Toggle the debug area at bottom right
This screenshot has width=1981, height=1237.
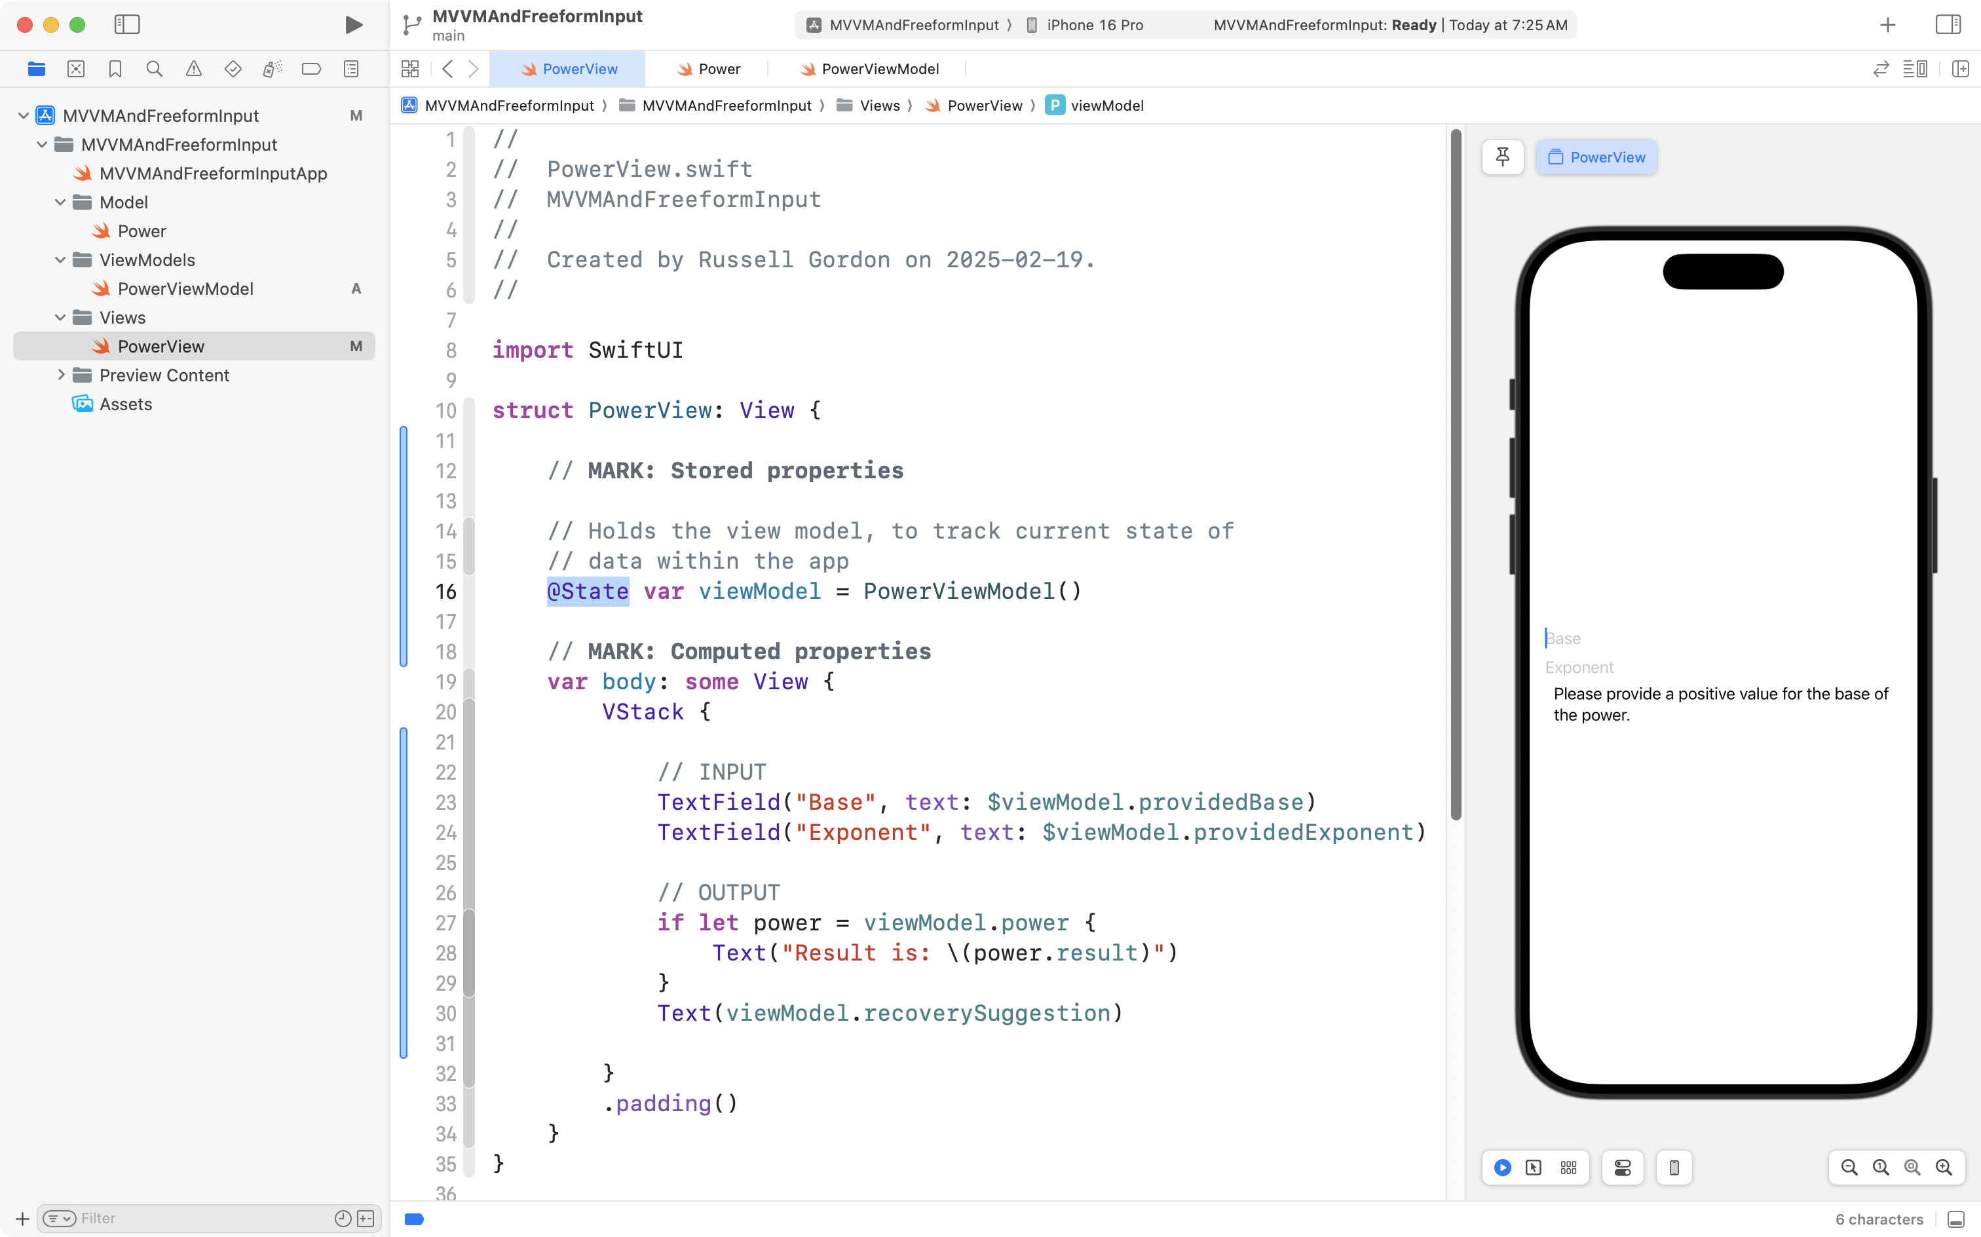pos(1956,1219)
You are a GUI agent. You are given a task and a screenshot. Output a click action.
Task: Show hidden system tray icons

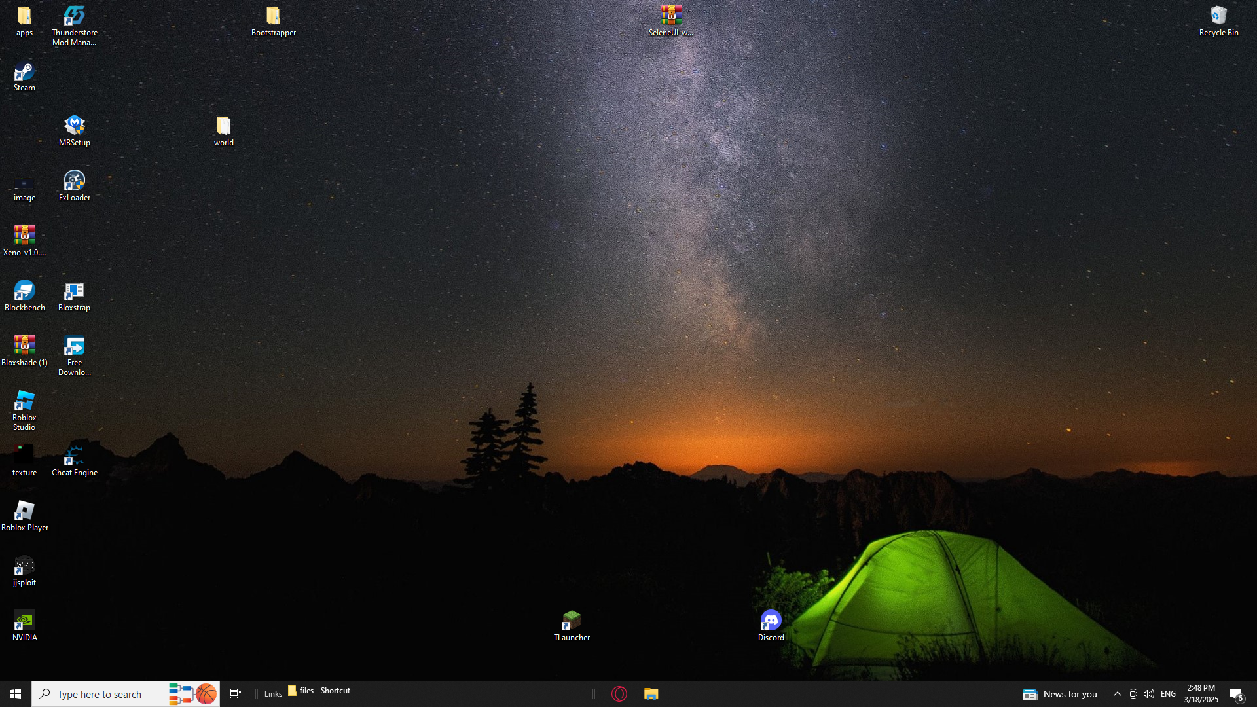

====================

**WHAT TO PRODUCE**. What's needed here is an exact repeat of all the records above, pictures excluded.

**ANSWER FOR THE TASK**.
Toggle the debug area at bottom right
This screenshot has width=1981, height=1237.
pos(1956,1219)
You are a GUI agent. You are given a task and a screenshot. Output a click action.
Task: Show hidden system tray icons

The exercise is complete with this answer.